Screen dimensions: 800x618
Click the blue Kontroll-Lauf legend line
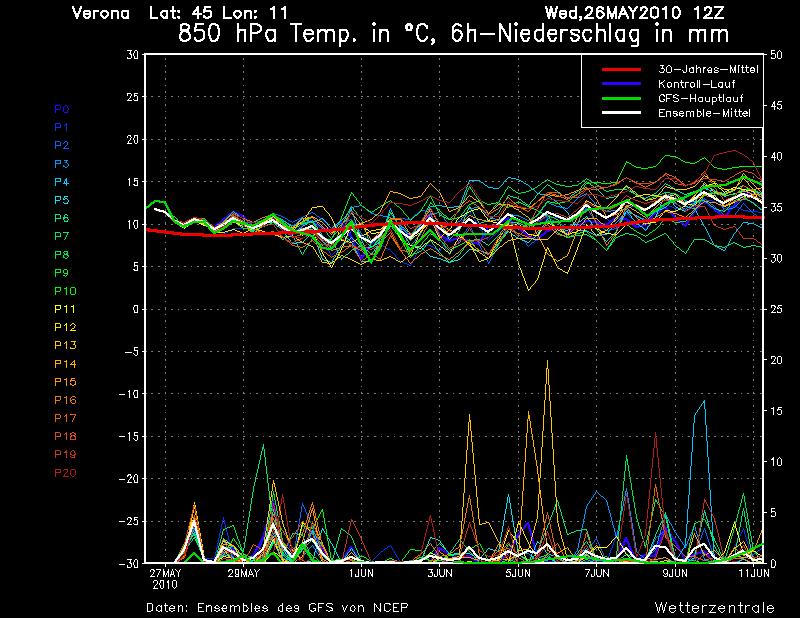(x=620, y=84)
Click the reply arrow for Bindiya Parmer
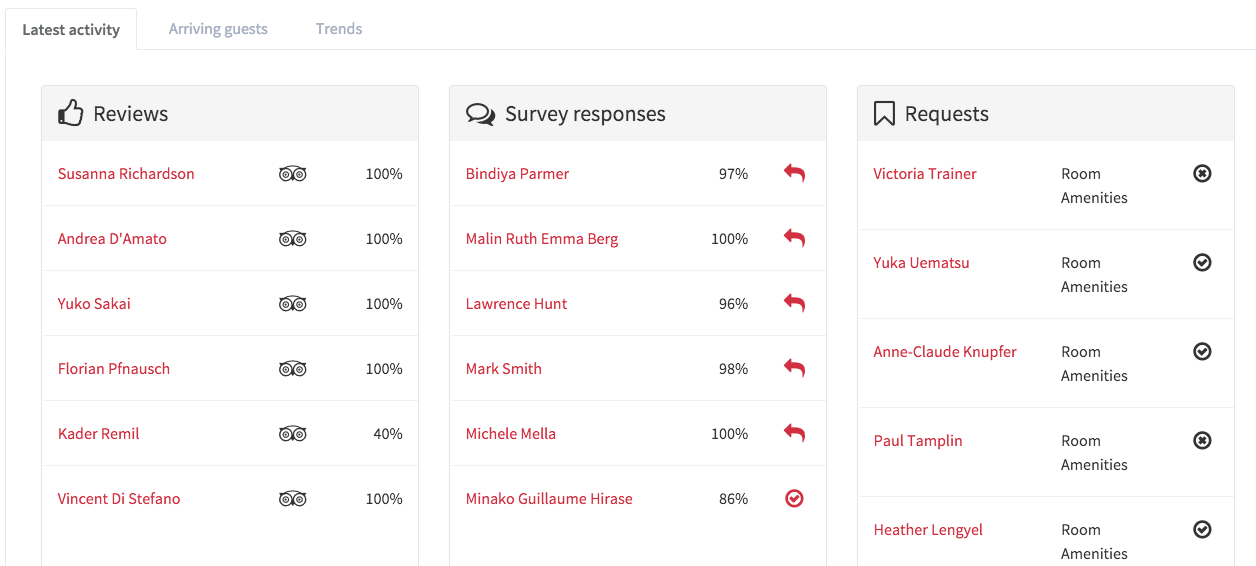This screenshot has width=1256, height=566. [794, 174]
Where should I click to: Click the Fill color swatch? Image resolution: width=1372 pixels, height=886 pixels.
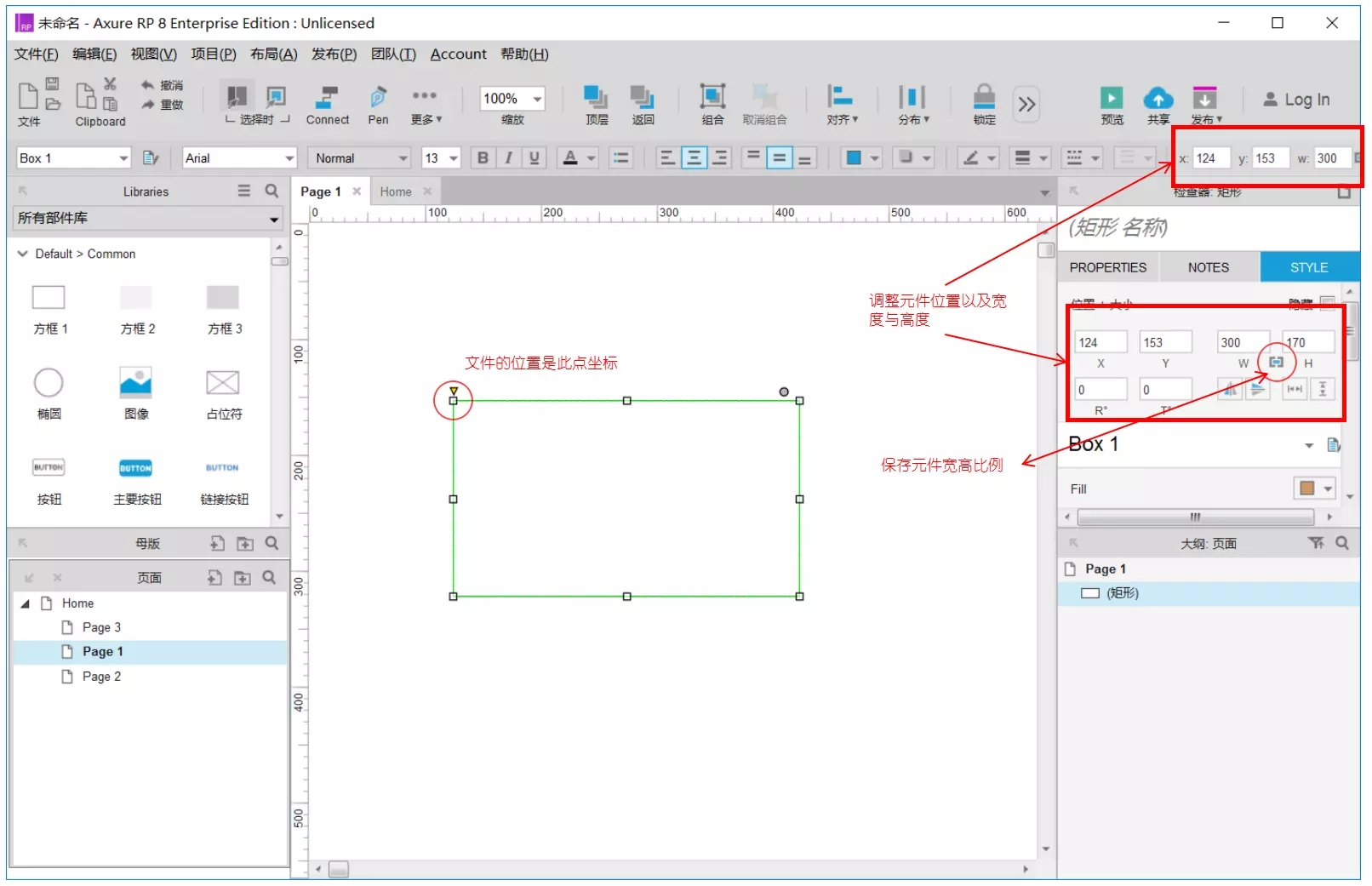coord(1306,489)
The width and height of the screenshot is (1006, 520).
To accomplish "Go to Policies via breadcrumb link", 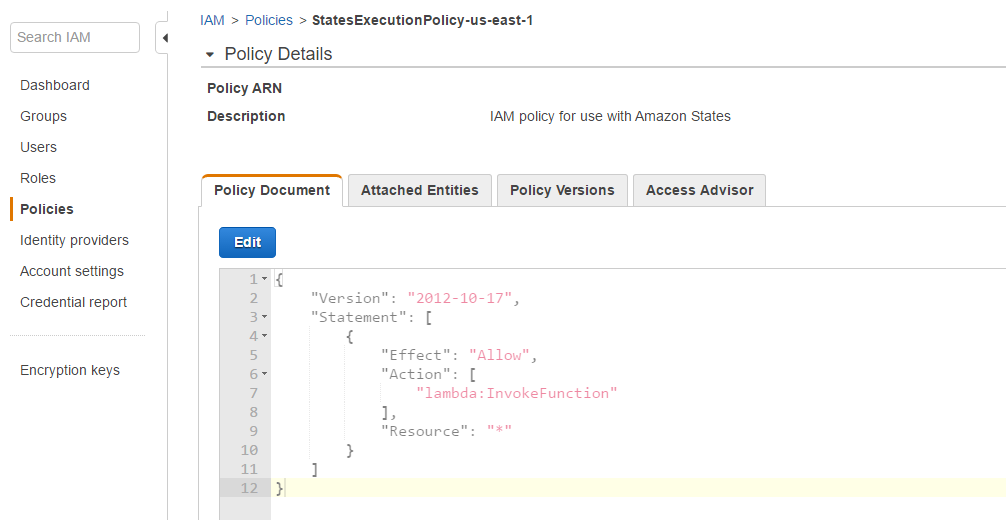I will click(x=269, y=20).
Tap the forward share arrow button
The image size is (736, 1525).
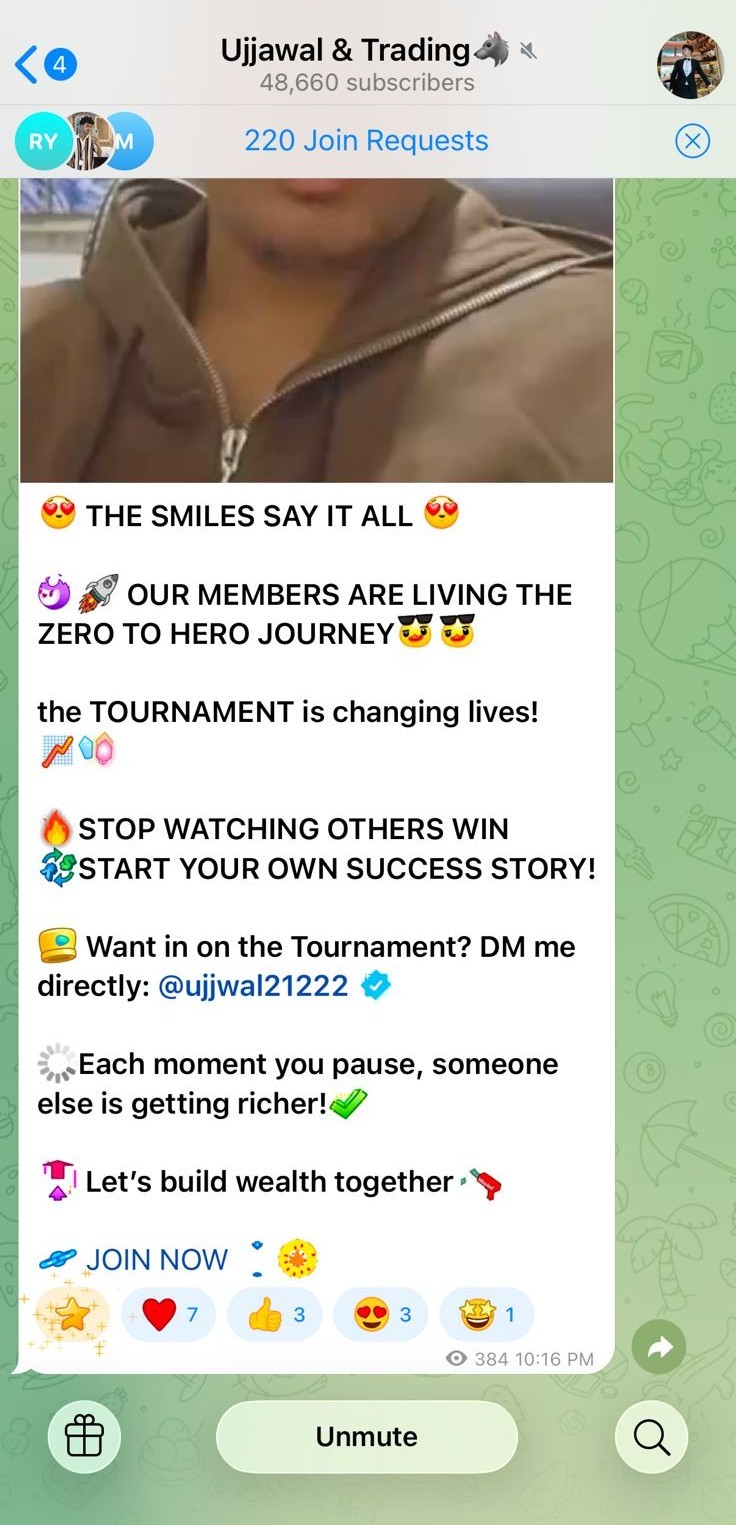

→ **Your objective**
Your answer is the exact run of lines above from the one with "Click the reply arrow for Bindiya Parmer" through the one with "The width and", both ends included, minus any picture.

→ **Result below**
Click the reply arrow for Bindiya Parmer
This screenshot has width=1256, height=566. [794, 174]
Where should I click to: Click the Fill color swatch? Image resolution: width=1372 pixels, height=886 pixels.
coord(1306,489)
The width and height of the screenshot is (1006, 520).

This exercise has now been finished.